The environmental requirements for growing vegetables are quite simple. The best vegetable gardens are grown in sunny locations where the soil is moist and nutritious.
In order to maximize the productivity of your garden plot you should first consider which vegetables your family enjoys most. It is senseless to waste valuable garden space on vegetables that no one is going to eat. Plan the planting order of your vegetable garden.
Start with a sketch showing approximately where you want to locate each vegetable crop.Increase your gardens' production potential by planting cool-crop vegetables such as broccoli and cabbage early in the spring. Use these early vegetables when they are mature and then re-plant the same spot with warm-weather, short-season crops such as lettuce and radish. Leave only enough space for development between low-growing vegetables such as radish, lettuce, and onion. Space can also be conserved by growing trailing vegetables such as cucumbers on trellises or other supports. Plant newly developed, dwarf vegetable varieties that require less space to grow than their larger, traditional counterparts. If ground space for a garden plot is not available vegetables can be grown in containers. Vegetables can also be effectively grown in combination with annuals. Be sure to organize the garden so that tall growing vegetables do not shade low growing vegetables.

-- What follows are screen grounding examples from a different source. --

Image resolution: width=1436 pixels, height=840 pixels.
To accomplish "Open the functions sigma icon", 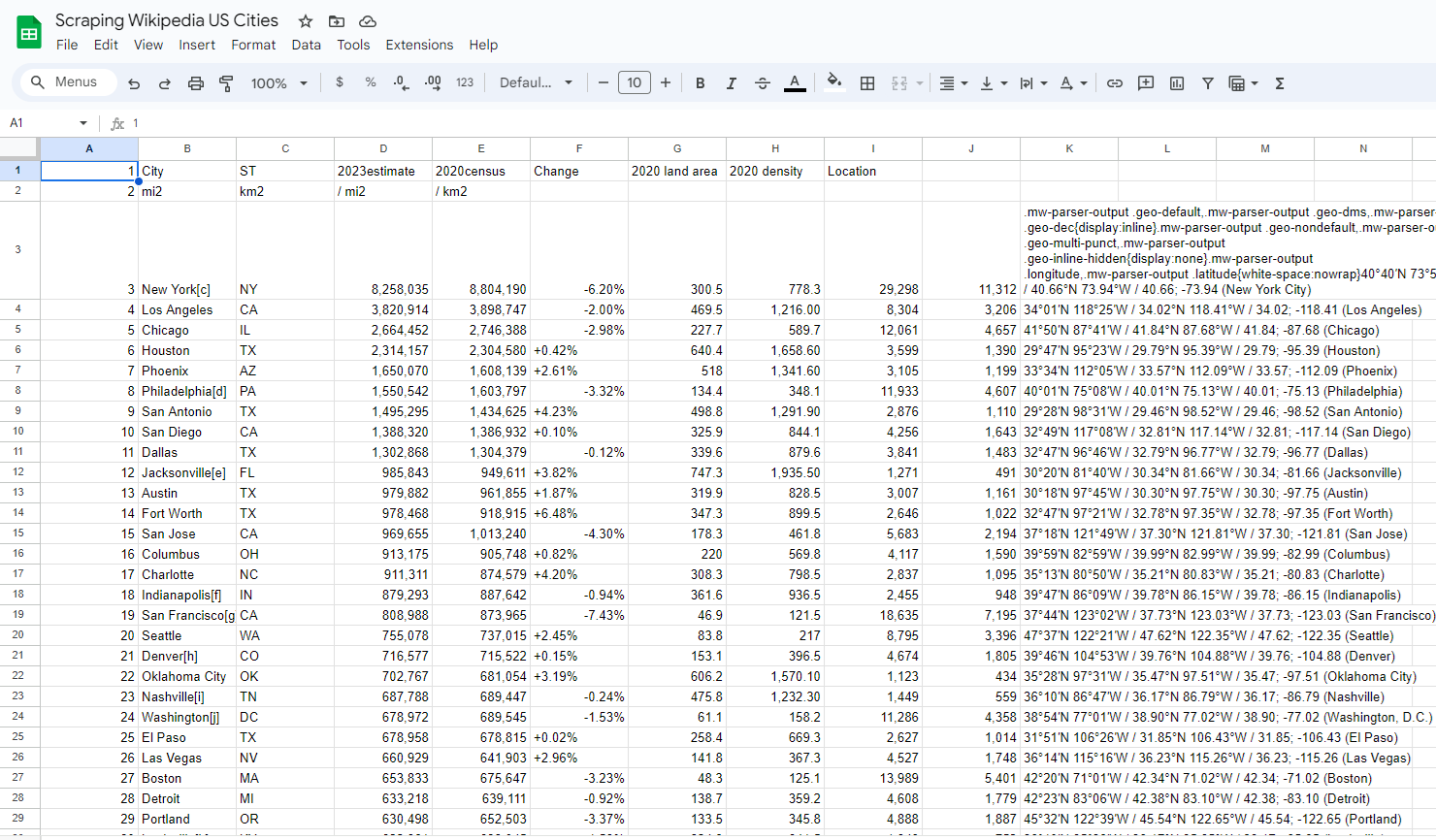I will [x=1280, y=83].
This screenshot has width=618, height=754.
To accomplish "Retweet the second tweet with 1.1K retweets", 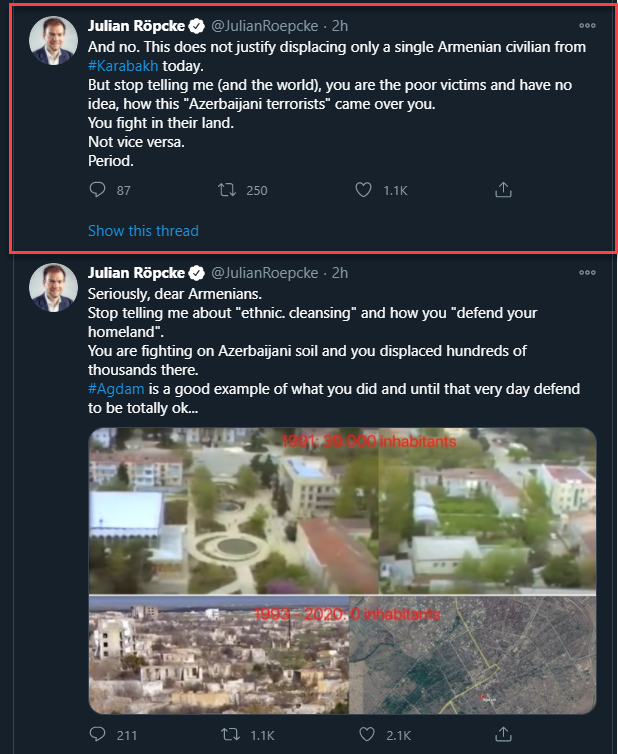I will click(x=231, y=736).
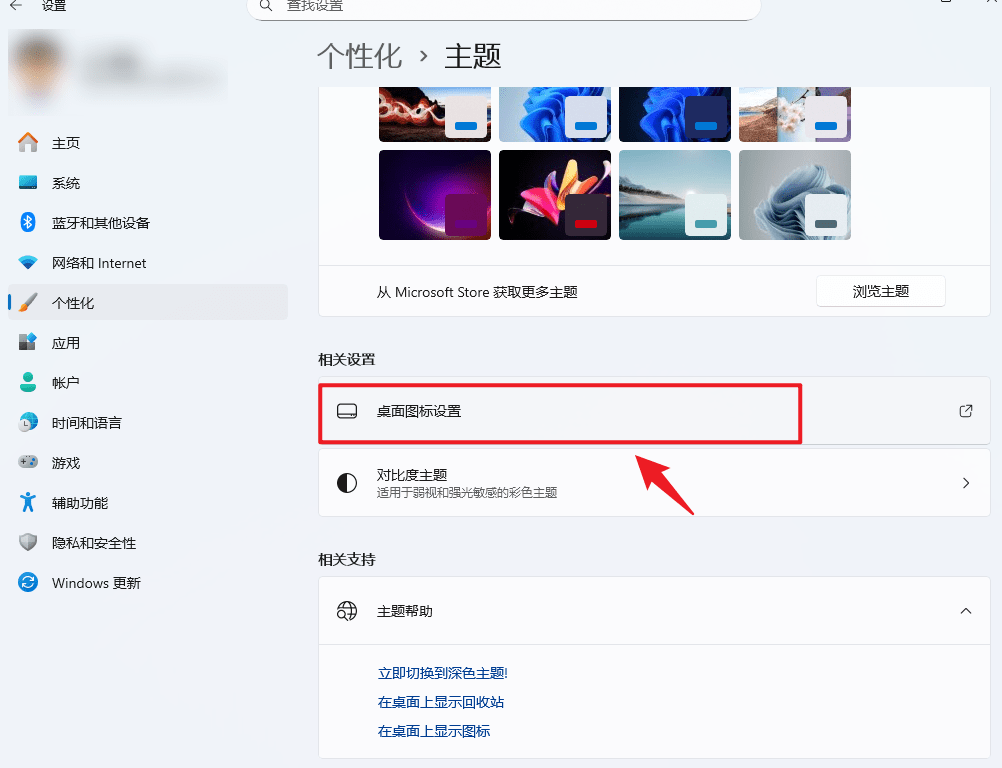The width and height of the screenshot is (1002, 768).
Task: Click the back arrow in Settings header
Action: [x=16, y=5]
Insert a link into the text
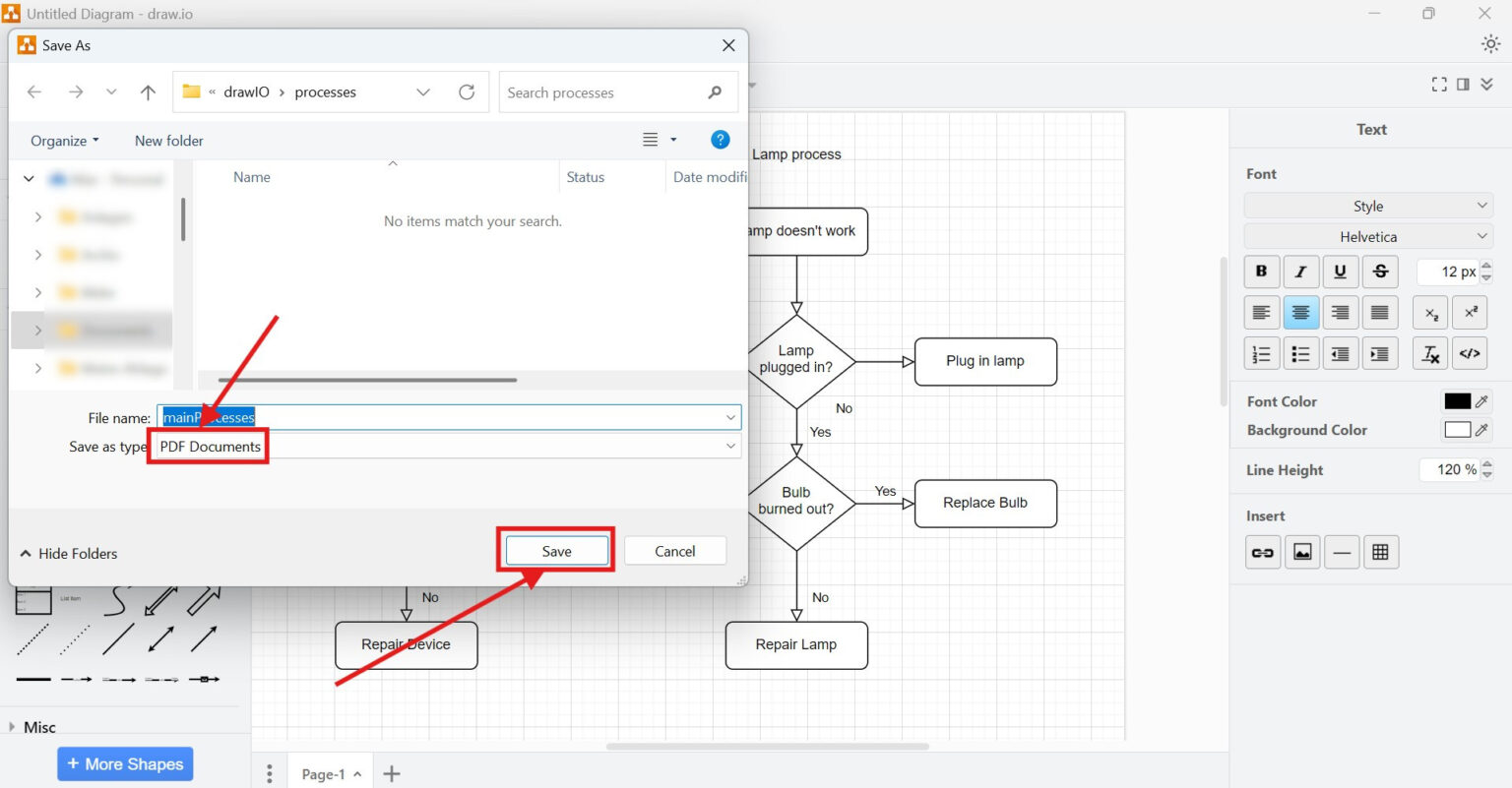Screen dimensions: 1512x788 click(1262, 552)
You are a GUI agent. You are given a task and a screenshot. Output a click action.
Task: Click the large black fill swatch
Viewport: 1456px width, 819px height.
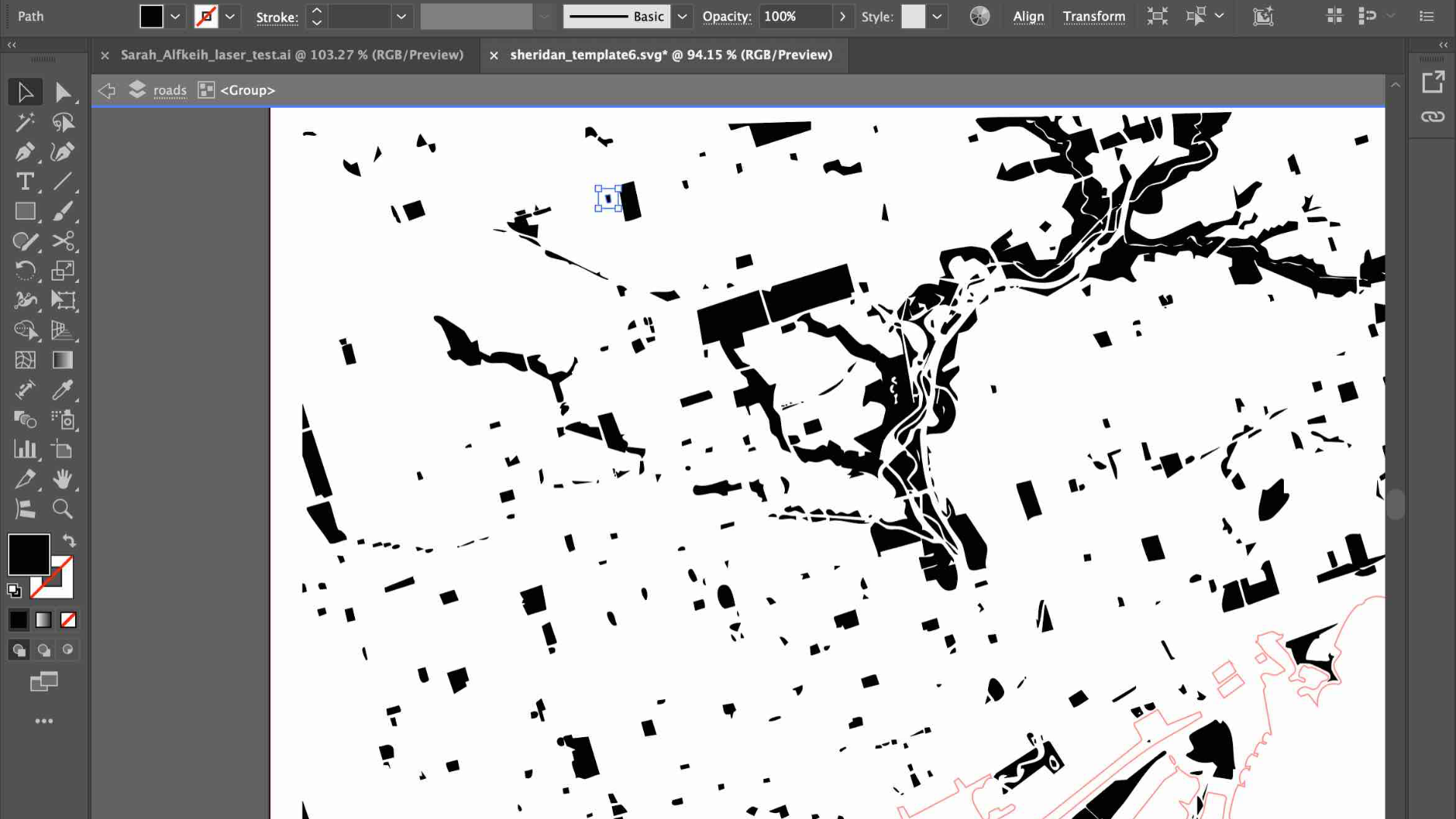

Spade or rototill the garden soil deeply to break the soil into small clods. Add 454g. (1 lb) of granular all purpose fertilizer per 30sq. m. (37.5 sq. yd.) and turn the soil again. Rake the soil smooth and your garden is ready for planting. Improve the texture of heavy, clay-loam soils with additions of peat moss, compost, vermiculite, perlite, or sand. Do not work garden soil when it is wet.
Due to the short length of our growing season many vegetables are available as bedding-out plants. Vegetable bedding-out plants that can not be planted the same day they are purchased should be watered and stored in a shady location to prevent excessive wilting.
Planting Vegetables from Seed or Bedding-out Plants
Sow vegetable seeds in moist soil, just dry enough to be workable. Vegetable seeds are generally sown three times as deep as their diameter. Cover the seeds with fine soil, compost, vermiculite, or sand. Gently remove vegetable bedding-out plants from their packs or flats. Plant them in moist soil deep enough to bury the root ball and a portion of the lower stem. Plant vegetables started in peat pots or expandable peat pellets in the same way. In these cases also bury the peat pot or pellet. When planting vegetable bedding-out plants be sure to leave adequate room for development.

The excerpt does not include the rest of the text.